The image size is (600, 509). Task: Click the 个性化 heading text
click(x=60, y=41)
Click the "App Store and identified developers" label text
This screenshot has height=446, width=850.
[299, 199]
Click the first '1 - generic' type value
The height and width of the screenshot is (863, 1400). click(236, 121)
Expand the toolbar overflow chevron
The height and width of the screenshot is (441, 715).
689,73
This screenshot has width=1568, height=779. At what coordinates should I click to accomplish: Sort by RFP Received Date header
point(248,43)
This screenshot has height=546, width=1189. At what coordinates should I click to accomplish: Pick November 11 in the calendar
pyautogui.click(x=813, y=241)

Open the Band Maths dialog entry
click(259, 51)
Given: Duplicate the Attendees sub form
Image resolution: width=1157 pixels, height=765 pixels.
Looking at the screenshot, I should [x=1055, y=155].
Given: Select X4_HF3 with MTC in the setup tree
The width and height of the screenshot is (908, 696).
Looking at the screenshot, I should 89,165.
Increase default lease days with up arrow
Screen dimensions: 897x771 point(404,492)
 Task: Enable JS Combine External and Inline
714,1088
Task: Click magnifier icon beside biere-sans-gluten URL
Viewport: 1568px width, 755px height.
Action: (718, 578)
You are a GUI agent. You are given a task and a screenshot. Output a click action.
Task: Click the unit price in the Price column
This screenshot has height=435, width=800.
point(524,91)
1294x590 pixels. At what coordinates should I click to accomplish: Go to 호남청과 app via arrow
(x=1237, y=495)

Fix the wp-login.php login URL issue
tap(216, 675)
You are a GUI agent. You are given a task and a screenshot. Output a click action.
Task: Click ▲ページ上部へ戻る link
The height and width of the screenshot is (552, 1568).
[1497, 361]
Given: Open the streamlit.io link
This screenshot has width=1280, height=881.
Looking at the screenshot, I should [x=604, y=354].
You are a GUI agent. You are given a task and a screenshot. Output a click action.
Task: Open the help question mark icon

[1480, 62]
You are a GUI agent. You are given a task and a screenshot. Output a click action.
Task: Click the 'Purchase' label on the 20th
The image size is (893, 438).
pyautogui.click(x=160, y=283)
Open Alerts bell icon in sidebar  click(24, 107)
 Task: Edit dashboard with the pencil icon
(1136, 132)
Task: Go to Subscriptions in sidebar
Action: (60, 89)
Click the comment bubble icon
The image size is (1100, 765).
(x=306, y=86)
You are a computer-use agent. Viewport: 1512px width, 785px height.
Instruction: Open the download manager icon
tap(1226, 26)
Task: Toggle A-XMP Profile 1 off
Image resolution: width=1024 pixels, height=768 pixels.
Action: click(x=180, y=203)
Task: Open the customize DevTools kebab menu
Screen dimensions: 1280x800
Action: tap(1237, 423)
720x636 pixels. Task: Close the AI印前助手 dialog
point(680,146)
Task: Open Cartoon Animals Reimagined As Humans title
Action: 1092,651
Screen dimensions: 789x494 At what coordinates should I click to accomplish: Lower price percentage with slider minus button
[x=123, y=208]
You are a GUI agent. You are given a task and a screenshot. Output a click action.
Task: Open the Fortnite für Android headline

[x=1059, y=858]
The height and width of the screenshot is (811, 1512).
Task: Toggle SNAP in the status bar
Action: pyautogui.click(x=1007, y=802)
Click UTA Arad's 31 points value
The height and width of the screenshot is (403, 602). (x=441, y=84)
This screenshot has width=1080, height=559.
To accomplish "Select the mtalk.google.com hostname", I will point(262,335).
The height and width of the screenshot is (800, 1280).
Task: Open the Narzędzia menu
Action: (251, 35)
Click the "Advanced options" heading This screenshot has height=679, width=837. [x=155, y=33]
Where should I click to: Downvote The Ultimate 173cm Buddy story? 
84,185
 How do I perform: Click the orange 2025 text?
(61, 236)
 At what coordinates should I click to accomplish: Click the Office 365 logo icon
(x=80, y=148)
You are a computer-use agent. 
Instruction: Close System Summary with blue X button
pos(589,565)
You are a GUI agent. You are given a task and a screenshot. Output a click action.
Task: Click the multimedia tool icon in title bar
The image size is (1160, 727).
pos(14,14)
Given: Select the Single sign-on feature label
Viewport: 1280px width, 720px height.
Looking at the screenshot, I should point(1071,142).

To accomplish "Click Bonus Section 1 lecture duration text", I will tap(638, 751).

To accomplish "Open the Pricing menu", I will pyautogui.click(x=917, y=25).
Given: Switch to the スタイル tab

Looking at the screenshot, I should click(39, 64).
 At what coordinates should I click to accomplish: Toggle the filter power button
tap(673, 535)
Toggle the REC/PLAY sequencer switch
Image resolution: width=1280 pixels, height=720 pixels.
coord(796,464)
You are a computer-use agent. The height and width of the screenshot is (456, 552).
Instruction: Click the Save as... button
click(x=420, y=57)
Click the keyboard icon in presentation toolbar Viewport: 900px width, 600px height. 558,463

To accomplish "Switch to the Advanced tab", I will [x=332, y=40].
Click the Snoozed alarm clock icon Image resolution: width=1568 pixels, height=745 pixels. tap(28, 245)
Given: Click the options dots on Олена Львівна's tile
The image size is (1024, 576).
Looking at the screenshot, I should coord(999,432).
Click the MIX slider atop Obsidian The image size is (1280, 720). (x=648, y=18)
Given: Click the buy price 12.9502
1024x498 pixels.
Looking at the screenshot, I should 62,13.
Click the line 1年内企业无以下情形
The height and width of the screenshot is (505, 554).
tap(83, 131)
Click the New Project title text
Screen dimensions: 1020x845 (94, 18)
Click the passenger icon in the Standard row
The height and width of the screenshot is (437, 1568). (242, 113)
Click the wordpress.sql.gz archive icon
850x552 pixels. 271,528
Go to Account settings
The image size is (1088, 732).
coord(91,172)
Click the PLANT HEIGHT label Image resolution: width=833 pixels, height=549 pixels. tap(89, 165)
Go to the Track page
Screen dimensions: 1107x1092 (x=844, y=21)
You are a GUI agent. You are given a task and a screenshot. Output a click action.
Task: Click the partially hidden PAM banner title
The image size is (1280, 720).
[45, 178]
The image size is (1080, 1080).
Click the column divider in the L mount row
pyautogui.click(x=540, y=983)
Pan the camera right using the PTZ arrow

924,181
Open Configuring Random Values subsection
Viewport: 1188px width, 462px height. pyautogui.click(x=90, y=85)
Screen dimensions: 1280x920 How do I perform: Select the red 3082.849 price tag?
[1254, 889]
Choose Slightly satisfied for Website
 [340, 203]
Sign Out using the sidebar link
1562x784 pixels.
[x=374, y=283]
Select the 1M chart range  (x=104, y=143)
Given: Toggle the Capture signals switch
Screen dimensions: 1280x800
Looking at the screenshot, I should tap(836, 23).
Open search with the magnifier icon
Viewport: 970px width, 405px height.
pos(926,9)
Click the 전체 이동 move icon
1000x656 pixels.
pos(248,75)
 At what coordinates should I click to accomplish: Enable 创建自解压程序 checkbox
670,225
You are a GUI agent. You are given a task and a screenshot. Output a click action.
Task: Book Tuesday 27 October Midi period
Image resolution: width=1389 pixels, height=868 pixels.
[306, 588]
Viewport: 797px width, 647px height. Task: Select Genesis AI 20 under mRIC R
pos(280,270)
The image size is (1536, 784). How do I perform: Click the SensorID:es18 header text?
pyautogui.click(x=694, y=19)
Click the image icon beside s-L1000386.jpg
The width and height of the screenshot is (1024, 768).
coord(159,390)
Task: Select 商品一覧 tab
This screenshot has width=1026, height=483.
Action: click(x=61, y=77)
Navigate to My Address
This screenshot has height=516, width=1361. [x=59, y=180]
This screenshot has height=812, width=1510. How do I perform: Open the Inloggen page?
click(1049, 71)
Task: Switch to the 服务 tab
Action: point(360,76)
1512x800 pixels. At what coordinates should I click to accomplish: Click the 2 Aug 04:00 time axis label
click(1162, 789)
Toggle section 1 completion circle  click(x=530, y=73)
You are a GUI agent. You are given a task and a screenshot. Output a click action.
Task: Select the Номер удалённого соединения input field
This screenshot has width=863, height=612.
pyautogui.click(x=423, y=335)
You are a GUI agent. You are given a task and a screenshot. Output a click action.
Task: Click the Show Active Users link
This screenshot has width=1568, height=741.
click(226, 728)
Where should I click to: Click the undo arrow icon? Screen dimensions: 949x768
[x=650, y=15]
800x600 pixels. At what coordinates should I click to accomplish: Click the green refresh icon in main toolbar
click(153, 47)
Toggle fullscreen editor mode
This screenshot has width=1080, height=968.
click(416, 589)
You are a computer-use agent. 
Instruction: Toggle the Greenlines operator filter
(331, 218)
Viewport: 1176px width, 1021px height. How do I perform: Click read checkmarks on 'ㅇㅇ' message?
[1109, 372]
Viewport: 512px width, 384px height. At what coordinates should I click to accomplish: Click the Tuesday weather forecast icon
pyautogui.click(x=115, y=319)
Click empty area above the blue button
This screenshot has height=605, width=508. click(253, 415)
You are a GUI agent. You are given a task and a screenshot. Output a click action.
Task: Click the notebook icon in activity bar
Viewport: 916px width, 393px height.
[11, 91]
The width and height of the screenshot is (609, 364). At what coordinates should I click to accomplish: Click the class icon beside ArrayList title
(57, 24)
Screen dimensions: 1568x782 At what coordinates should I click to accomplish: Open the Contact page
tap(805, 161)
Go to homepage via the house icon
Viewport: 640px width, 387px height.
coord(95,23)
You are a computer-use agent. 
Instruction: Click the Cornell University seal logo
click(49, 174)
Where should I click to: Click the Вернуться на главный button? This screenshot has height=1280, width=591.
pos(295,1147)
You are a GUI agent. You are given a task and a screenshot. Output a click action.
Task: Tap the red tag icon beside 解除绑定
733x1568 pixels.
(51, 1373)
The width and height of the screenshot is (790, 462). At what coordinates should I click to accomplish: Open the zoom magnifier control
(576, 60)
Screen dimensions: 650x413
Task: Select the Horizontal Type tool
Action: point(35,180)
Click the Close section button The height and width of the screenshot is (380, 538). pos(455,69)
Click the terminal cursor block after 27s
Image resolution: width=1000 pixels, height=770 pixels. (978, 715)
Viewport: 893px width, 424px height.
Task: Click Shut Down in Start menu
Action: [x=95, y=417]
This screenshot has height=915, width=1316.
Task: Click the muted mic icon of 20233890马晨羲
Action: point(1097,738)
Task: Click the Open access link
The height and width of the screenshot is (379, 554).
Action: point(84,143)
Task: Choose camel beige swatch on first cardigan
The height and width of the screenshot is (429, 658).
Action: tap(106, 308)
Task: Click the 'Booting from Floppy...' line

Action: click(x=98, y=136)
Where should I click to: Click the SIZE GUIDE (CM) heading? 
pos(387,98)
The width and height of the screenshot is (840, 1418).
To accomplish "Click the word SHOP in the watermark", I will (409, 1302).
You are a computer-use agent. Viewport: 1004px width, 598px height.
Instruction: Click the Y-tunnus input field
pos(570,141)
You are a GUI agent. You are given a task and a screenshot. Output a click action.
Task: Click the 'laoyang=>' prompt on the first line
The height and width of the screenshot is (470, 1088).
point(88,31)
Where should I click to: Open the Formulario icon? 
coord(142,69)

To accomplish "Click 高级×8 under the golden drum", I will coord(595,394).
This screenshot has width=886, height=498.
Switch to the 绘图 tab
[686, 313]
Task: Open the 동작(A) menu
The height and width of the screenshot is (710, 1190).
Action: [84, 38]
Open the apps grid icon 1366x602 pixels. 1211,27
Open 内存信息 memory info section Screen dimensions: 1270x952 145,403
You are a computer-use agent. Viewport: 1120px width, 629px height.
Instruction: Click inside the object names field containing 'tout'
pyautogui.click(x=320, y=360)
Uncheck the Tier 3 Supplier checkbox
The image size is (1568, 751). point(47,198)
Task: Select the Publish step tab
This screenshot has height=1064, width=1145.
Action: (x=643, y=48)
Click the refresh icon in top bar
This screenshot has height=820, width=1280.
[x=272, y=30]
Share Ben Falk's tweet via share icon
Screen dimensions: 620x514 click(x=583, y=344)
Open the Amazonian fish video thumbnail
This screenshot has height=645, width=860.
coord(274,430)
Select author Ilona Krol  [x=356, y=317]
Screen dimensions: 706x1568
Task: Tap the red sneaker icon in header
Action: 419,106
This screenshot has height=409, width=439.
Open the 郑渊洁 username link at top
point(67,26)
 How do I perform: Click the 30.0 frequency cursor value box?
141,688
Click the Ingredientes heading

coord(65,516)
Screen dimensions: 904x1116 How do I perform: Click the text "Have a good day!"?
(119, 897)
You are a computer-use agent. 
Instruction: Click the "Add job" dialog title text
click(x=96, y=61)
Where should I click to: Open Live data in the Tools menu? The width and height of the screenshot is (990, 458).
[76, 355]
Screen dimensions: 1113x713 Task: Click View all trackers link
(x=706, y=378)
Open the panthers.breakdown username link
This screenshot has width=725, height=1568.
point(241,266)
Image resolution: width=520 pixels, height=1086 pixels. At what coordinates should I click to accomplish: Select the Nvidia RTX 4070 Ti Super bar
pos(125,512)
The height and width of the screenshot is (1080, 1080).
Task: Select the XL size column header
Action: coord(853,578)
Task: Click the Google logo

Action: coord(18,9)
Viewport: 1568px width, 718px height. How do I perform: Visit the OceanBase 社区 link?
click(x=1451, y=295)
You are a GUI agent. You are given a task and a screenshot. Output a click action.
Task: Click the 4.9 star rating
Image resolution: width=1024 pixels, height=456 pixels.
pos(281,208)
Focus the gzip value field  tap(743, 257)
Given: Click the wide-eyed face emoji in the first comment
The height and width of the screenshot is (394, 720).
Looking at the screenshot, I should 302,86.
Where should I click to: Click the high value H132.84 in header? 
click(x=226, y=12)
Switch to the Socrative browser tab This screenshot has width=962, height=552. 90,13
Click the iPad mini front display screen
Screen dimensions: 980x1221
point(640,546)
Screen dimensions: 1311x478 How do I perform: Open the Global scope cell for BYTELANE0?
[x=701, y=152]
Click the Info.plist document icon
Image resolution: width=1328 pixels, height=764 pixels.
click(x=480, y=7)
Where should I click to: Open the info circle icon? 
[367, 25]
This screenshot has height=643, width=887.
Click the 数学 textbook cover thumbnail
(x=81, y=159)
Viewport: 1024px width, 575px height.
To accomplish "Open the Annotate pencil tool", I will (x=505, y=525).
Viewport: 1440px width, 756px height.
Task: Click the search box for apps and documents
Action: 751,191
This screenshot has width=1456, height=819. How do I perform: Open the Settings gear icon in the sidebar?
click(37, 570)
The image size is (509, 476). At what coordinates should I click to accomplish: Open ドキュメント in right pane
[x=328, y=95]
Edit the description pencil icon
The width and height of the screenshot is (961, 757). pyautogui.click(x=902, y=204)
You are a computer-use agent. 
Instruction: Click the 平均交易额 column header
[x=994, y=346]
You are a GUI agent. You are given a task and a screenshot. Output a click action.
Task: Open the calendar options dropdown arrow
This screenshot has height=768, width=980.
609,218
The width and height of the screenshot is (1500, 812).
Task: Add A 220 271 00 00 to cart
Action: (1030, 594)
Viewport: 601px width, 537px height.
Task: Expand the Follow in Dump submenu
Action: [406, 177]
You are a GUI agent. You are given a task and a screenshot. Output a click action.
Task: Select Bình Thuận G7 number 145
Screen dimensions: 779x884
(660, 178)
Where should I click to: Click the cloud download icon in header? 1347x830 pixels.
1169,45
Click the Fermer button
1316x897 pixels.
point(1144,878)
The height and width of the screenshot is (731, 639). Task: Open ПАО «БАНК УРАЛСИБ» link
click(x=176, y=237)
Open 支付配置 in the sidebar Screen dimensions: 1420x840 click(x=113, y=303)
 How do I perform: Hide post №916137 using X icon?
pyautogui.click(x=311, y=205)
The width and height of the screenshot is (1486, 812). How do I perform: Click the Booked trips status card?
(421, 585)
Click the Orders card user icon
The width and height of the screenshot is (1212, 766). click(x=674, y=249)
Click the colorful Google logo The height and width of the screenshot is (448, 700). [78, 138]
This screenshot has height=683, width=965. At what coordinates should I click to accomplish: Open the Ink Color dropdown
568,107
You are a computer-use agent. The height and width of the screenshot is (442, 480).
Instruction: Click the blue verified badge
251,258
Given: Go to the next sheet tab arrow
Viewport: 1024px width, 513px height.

WORK TO COMPLETE
Count every line above that includes the string "comment", and answer with the count only.

ANSWER TO THIS TASK
2